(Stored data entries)
%%
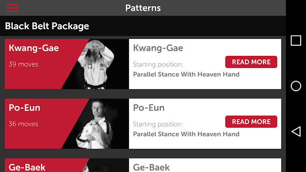Tap the grey Kwang-Gae heading
The height and width of the screenshot is (172, 306).
(x=158, y=48)
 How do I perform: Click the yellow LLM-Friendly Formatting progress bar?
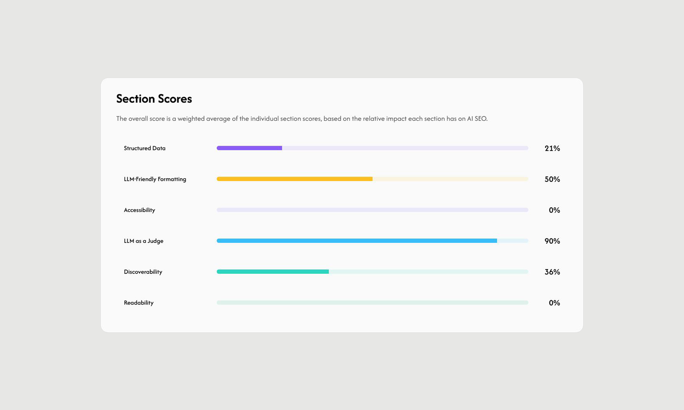tap(372, 179)
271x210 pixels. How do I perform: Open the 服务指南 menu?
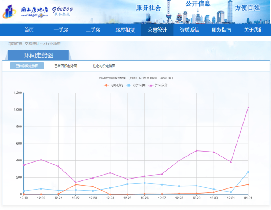pyautogui.click(x=222, y=30)
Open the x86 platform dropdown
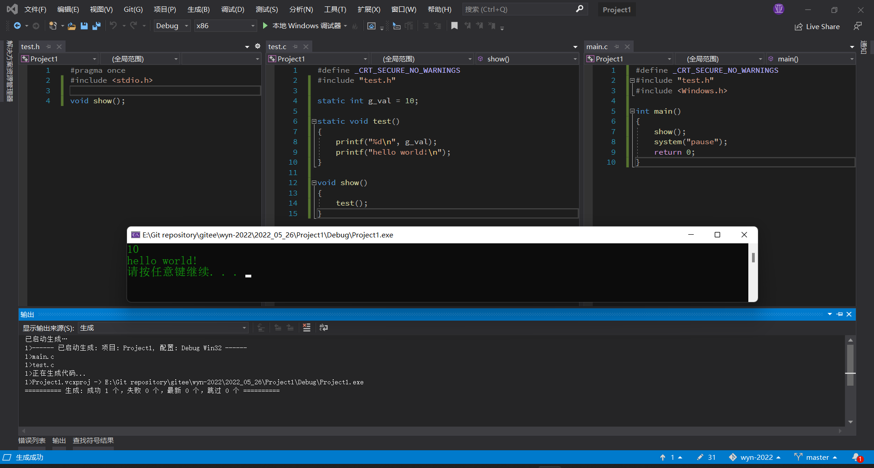874x468 pixels. pyautogui.click(x=225, y=26)
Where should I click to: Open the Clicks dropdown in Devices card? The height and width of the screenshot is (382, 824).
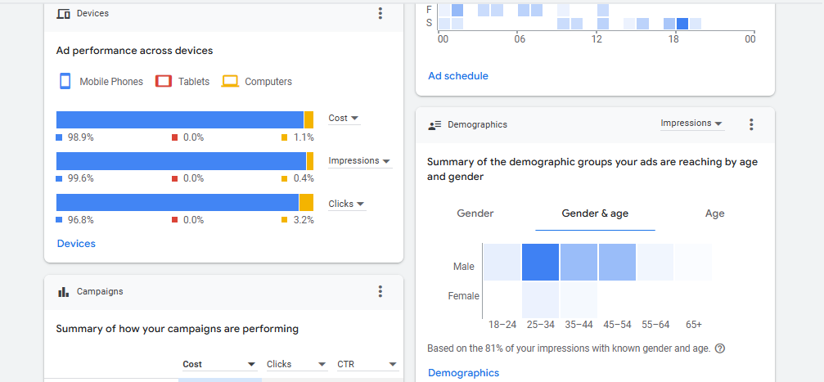click(x=346, y=204)
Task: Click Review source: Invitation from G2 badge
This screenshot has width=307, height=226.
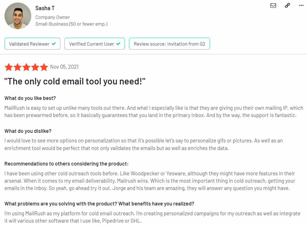Action: (x=169, y=44)

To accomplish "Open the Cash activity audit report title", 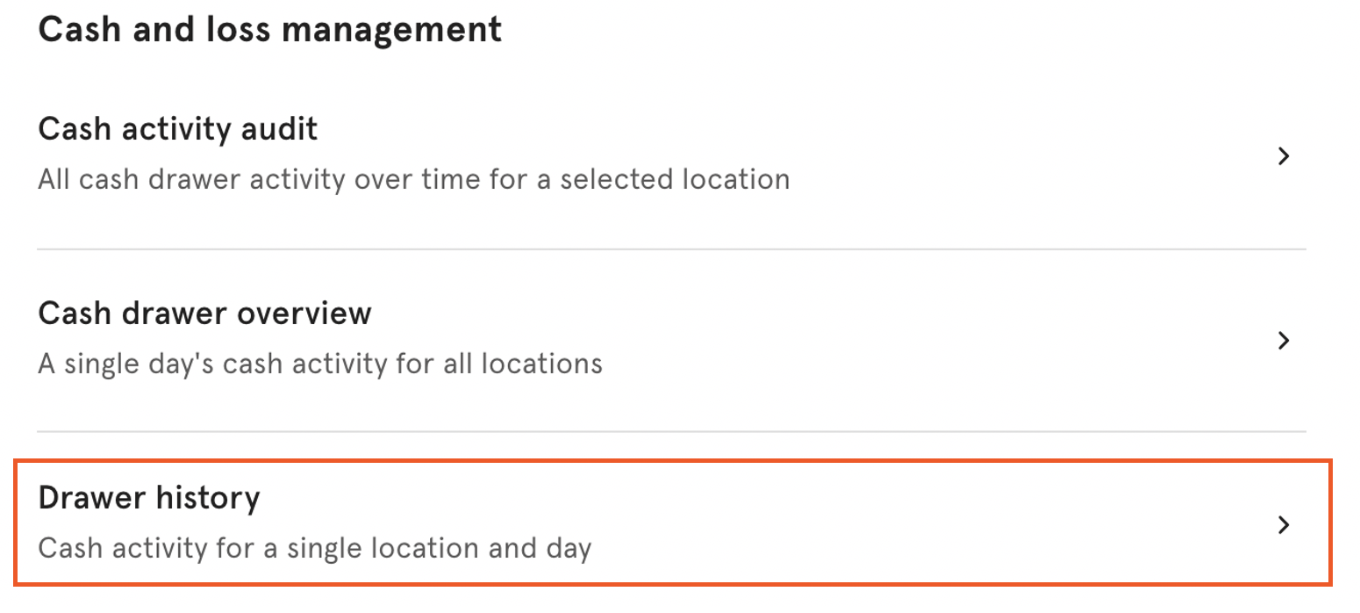I will tap(178, 129).
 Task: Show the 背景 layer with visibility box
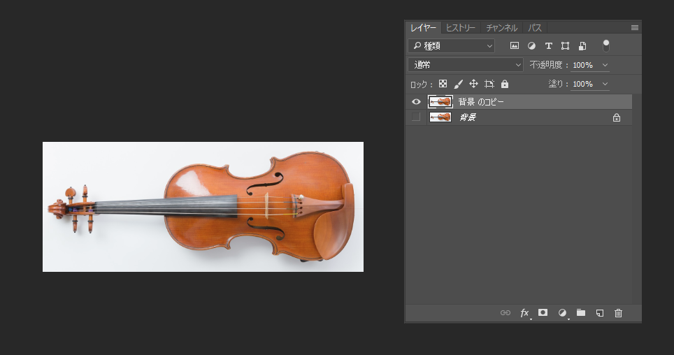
%%
_What is required_
All that is wanted is the number of lines in the records that include the string "Task".

_Expected answer_
2